I really, really can’t decide between TextMate and BBEdit, the majority of reasons of which I should leave for another post. But anyway, one of the most annoying things that I thought was left out of BBEdit was the ability to save the contents of the Documents Drawer for easy retrieval. I like to keep my work logically separated by window, and it’s a pain to drag all the documents I need where I want them every time.

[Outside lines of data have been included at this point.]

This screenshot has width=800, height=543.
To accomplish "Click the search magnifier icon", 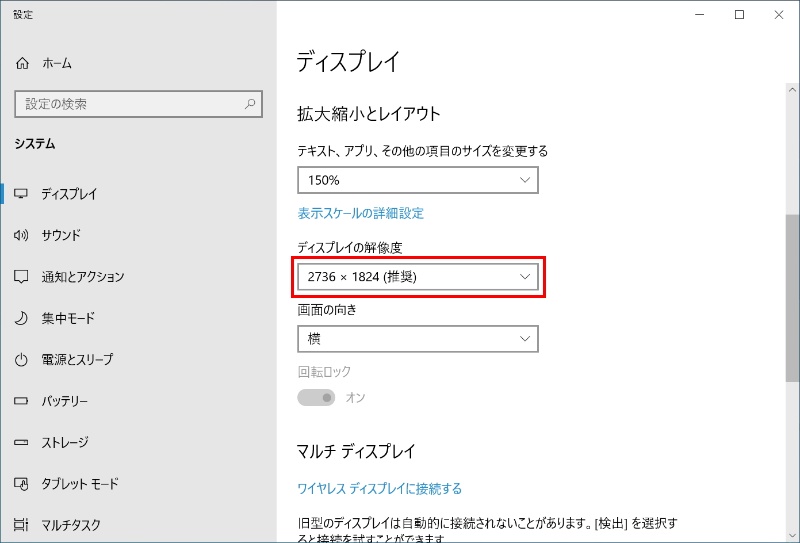I will tap(249, 104).
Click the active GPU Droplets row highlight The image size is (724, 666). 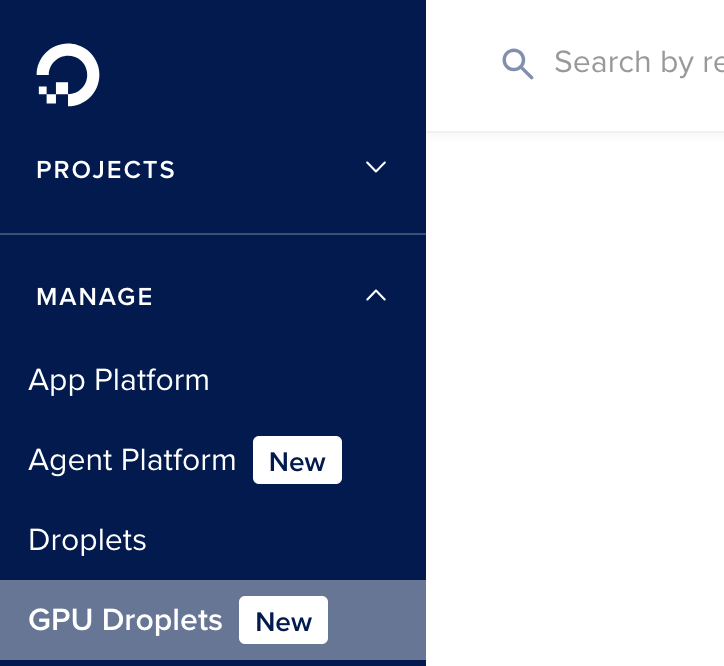(213, 620)
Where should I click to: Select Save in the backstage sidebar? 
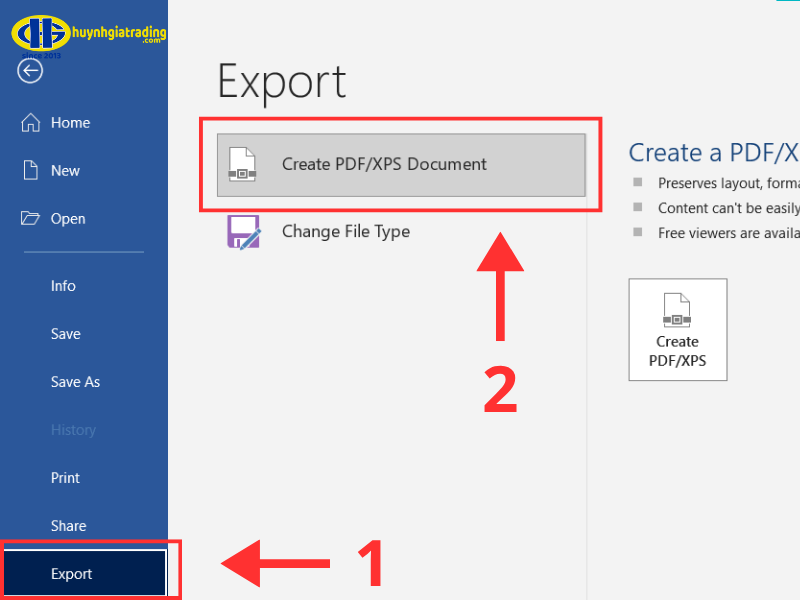pyautogui.click(x=66, y=334)
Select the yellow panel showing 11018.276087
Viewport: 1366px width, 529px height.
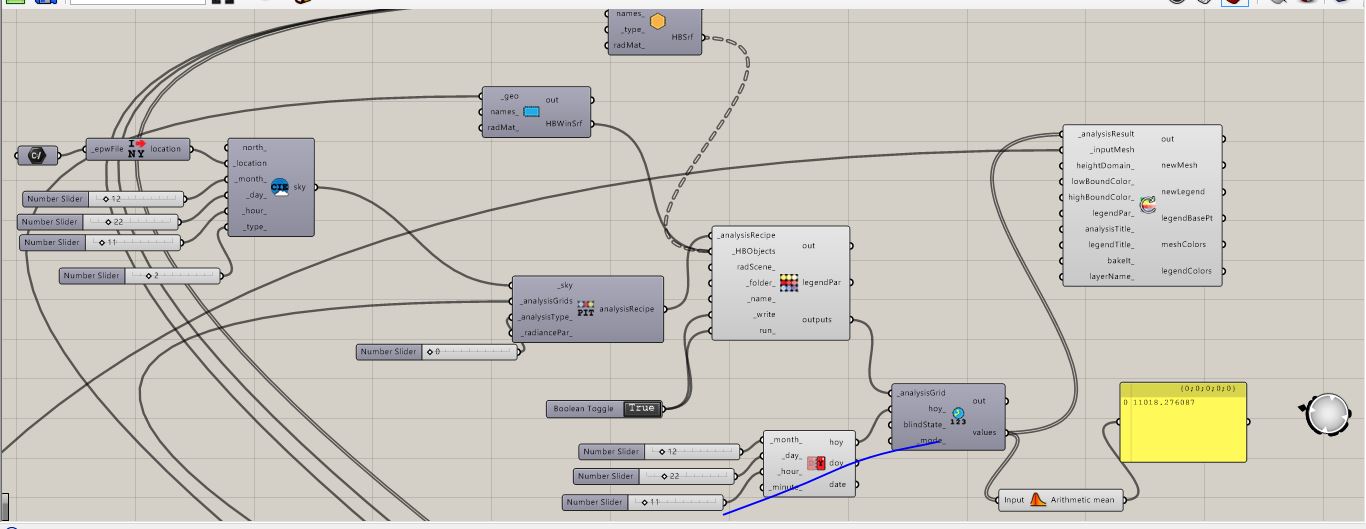coord(1183,422)
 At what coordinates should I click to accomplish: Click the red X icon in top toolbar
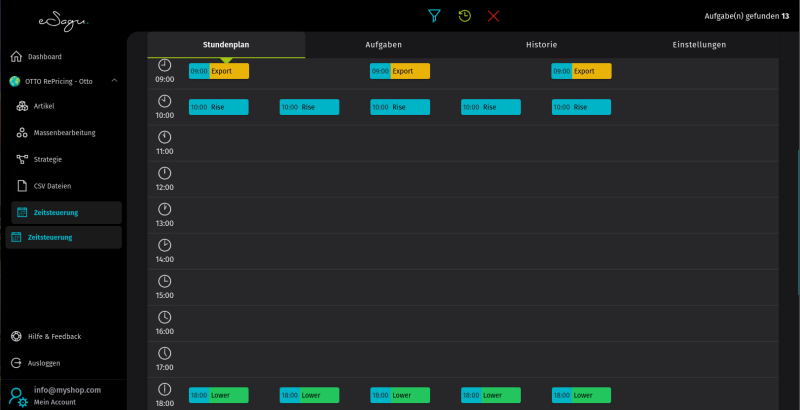(493, 16)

Thanks to BBEdit being very Applescriptable, I wrote these scripts. Stick ‘em in your scripts folder and they’ll get some use.

Save Project

tell application "BBEdit" 
    set w to first text window
    set theFiles to the file of every item ¬
        of text documents of w
    set f to choose file name with prompt ¬
        "Select a project file." 
    try
        set fSpec to open for access f ¬
            with write permission
    on error what
        display alert ¬
            "Could not save project." message what
        close access f
        return
    end try
    set eof of fSpec to 0
    try
        write theFiles to fSpec as list
    on error what
        close access f
        display alert ¬
            "Could not write project file." message what
        return
    end try
    close access fSpec
end tell

Load Project

tell application "BBEdit" 
    set f to choose file
    open for access f
    set fs to read f as list
    close access f

    set w to make new text window
    set show documents drawer of w to true
    set doc to ID of first text document of w
    set i to 1
    open fs opening in w
    close document id doc
end tell

It’s not gorgeous code, but it works. And it’s one less thing I have to worry about in BBEdit. Interestingly enough, I would have written these in Ruby with RubyOSA, but the darn thing won’t load BBEdit’s sdef because it uses non ASCII characters.

And for what it’s worth, I like to save the documents with a .bbdd extension.